SECTION 9. Section 25C of Chapter 111 is hereby amended by striking paragraphs (h) and (i) in their entirety and replacing it with the following new language:

(h) Applications for such determination shall be filed with the department, together with other forms and information as shall be prescribed by, or acceptable to, the department. A duplicate copy of any application together with supporting documentation for such application, shall be a public record and kept on file in the department. The department may require a public hearing on any application at its discretion or at the request of the health policy commission or the attorney general. The health policy commission and the attorney general may intervene in any hearing under this section. A reasonable fee, established by the department, shall be paid upon the filing of such application; provided, however, that in no event shall such fee exceed 0.2 per cent of the capital expenditures, if any, proposed by the applicant. The department may also require the

applicant to provide an independent cost-analysis, conducted at the expense of the applicant, to demonstrate that the application is consistent with the commonwealth's efforts to meet the health care cost-containment goals established by the commission.

(i) Except in the case of an emergency situation determined by the department as requiring immediate action to prevent further damage to the public health or to a health care facility, the department shall not act upon an application for such determination unless: (1) the application has been on file with the department for at least 30 days; (2) the center for health care information and analysis, the health policy commission, the state and appropriate regional comprehensive health planning agencies and, in the case of long-term care facilities only, the department of elder affairs, or in the case of any facility providing inpatient services for the mentally ill or developmentally disabled, the departments of mental health or developmental services, respectively, have been provided copies of such application and supporting documents and given reasonable opportunity to comment on such application; (3) the health policy commission has provide a report on the impact of the application on health care costs and the impact on the cost growth benchmark and (4) a public hearing has been held on such application when requested by the applicant, the attorney general’s office, health policy commission, the state or appropriate regional comprehensive health planning agency or any 10 taxpayers of the commonwealth. If, in any filing period, an individual application is filed which would implicitly decide any other application filed during such period, the department shall not act only upon an individual.
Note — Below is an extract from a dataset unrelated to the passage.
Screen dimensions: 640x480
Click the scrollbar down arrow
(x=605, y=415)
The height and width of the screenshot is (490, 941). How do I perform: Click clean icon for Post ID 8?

SECTION 11. Section 25C of Chapter 111 is hereby amended by striking paragraph (k) in its entirety and replacing it with the following new language:

(k) Determinations of need shall be based on the written record compiled by the department during its review of the application and on such criteria consistent with sections 25B to 25G, inclusive, as were in effect on the date of filing of the application. In compiling such record the department shall confine its requests for information from the applicant to matters which shall be within the normal capacity of the applicant to provide. In reviewing an application, the department shall take into consideration the recommendations made by the health policy commission regarding the impact of the proposed project on health care costs in the commonwealth. In each case the action by the department on the application shall be in writing and shall set forth the reasons for such action; and every such action and the reasons for such action shall constitute a public record and be filed in the department.